Electricity and Magnetism Defenitions revision for test

Year 9 TERM 2

Voltage (V)

The 'push' that drives current in a circuit. Measured in volts (V).

Current (I)

The rate of flow of electric charge. Measured in amperes (A).

Resistance (R)

Opposition to current flow, converting electrical energy to heat. Measured in ohms (Ω).

Ohm’s Law (V = IR)

Relates voltage, current, and resistance: V = IR. Calculate any value if you know the other two.

Ammeter

Measures electric current (in amperes). Connected in series.

Voltmeter

Measures voltage (in volts) across a component. Connected in parallel.

Potential Difference (Voltage)

The difference in electrical potential energy between two points, driving current flow.

Resistance

How much a component impedes current flow. High resistance means difficult current passage.

Electric Circuit

A closed loop allowing continuous electric current flow from a voltage source through components.

Contact Forces

Forces requiring direct physical contact between objects (e.g., pushing, friction).

Non-Contact Forces

Forces acting between objects without contact (e.g., gravity, electric forces).

Gravitational Force

Attractive force between any two objects with mass. Stronger with more massive objects.

Non-Contact Force Field

A region where a non-contact force is experienced (e.g., gravitational, electric, magnetic).

Magnetic Force

Force exerted by a magnetic field on moving charges or magnetic materials.

Electrostatic Force

Attraction or repulsion between electric charges. Like charges repel, opposites attract.

When Magnets Attract

Opposite poles (north and south) attract. Magnetic field lines connect from north to south.

Properties of a Magnetic Field

Strength and direction, strongest at poles. Visualized using magnetic field lines.

Permanent vs. Induced Magnets

Permanent magnets create their own field; induced magnets become magnetic in an external field.

Electromagnet

Magnet with a field produced by electric current in a wire coil. Field disappears when current stops.

Permanent Magnet

Object that creates its own persistent magnetic field without external current.

Generator

Converts mechanical energy to electrical energy using electromagnetic induction.

Lorentz Force

Force on a point charge moving through an electromagnetic field (electric and magnetic).

Motor

Converts electrical energy to mechanical energy using magnetic fields from electric currents.

Solenoid

Coil of wire carrying current, producing a uniform magnetic field inside. Used in electromagnets.

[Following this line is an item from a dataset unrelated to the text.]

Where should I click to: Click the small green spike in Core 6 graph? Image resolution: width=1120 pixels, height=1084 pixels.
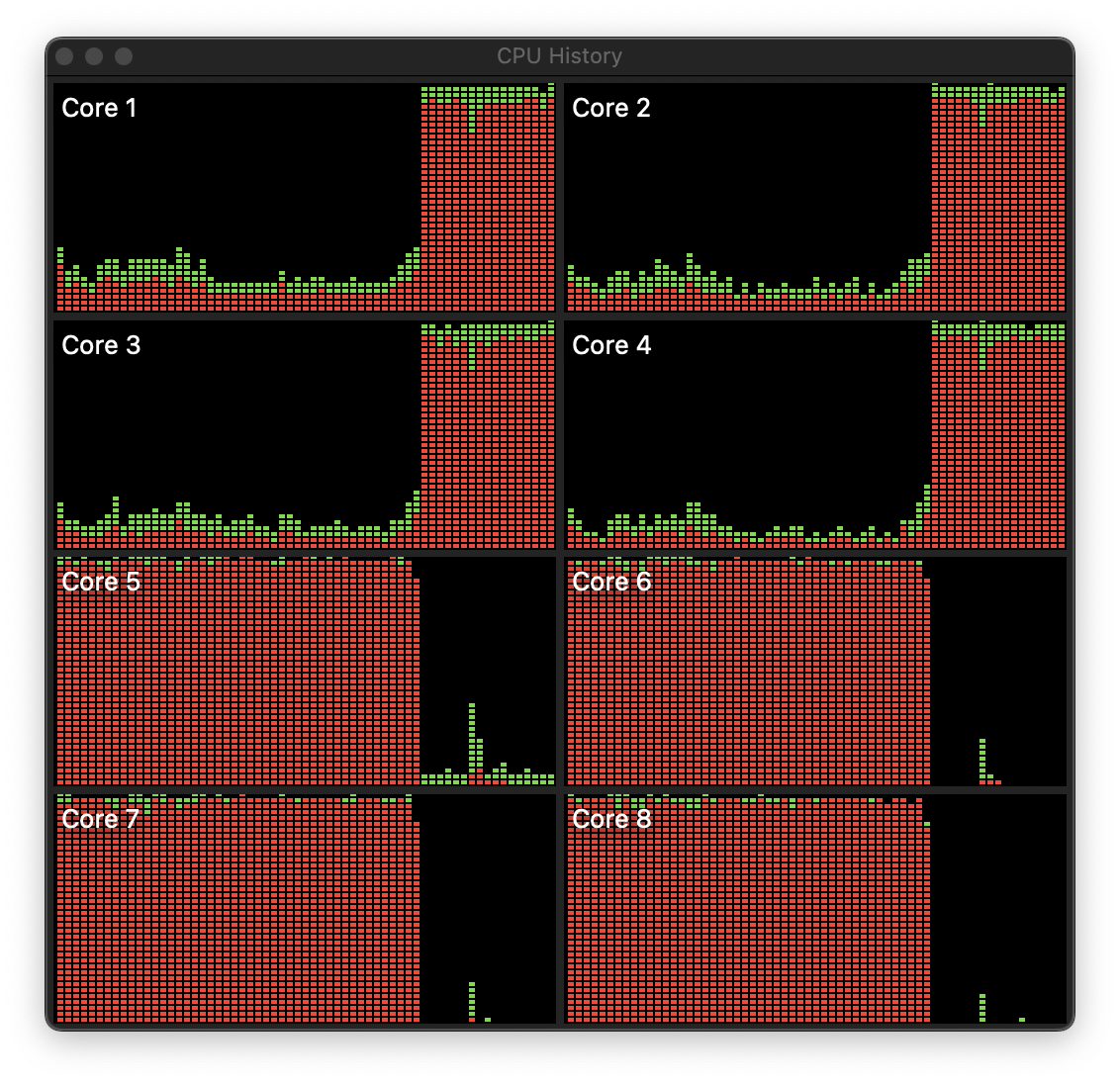coord(982,759)
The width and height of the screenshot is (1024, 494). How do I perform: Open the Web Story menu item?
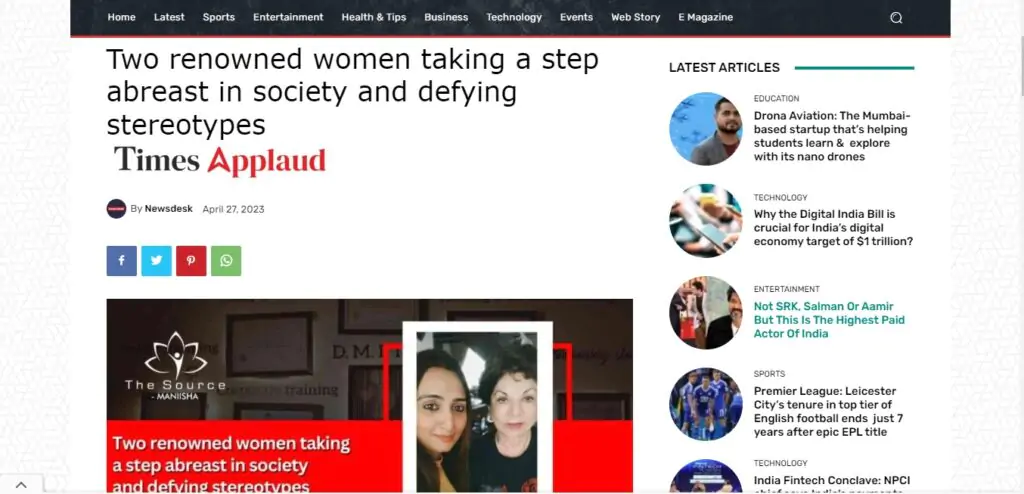point(635,18)
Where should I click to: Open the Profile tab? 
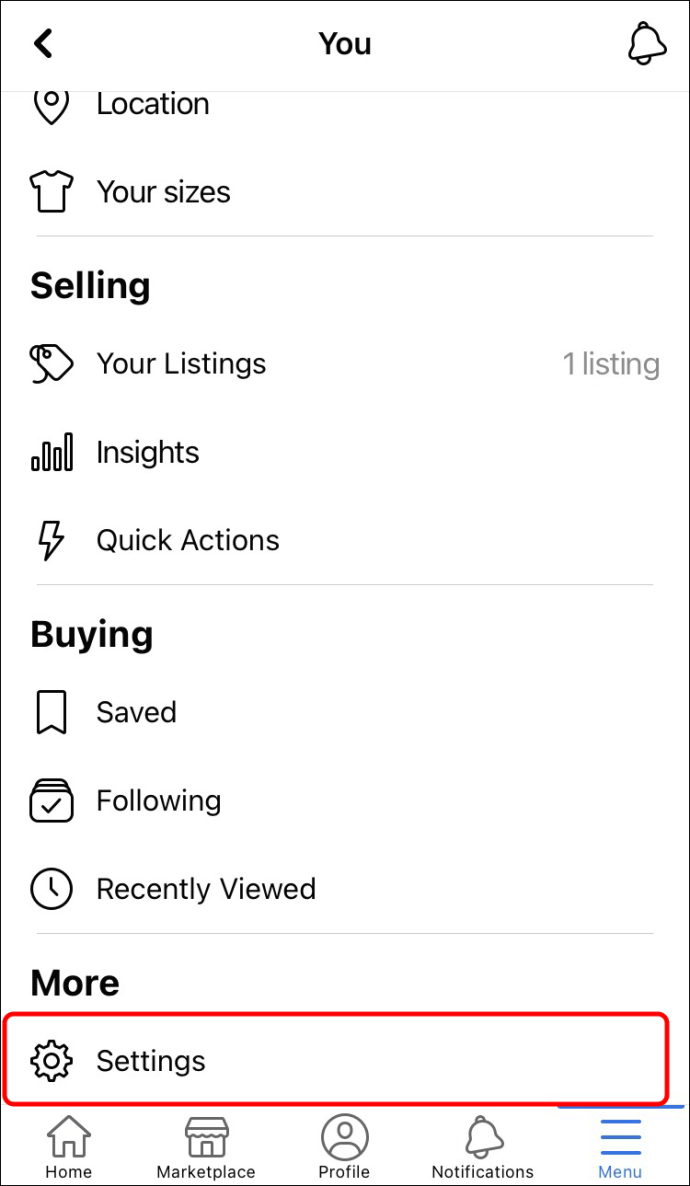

Ohm's Law: Voltage Formula

V = IR. V = Voltage, I = Current, R = Resistance. Calculates voltage.

Ohm's Law: Current Formula

I = V/R. I = Current, V = Voltage, R = Resistance. Calculates current.

Ohm's Law: Resistance Formula

R = V/I. R = Resistance, V = Voltage, I = Current. Calculates resistance.

Electrical Load

Component that consumes electrical energy and performs a function (e.g., light bulb).

Amplifier

Device that increases signal power. Used to boost weak signals.

Insulator

Material resisting current flow due to high resistance (e.g., rubber, plastic).

Conductor

Material allowing easy current flow due to low resistance (e.g., copper, aluminum).

Field Line

Visual representation of force field direction and strength. Shows path of positive charge.

Transistor

Semiconductor device amplifying/switching electronic signals. Key in modern electronics.

Magnetic Field

Region around a magnet/current-carrying wire exerting force on moving charges/magnetic materials.

Series Circuit

Components connected along one path; same current flows through all. Total resistance is the sum.

Parallel Circuit

Components connected across multiple paths; same voltage across all. Total resistance is lower.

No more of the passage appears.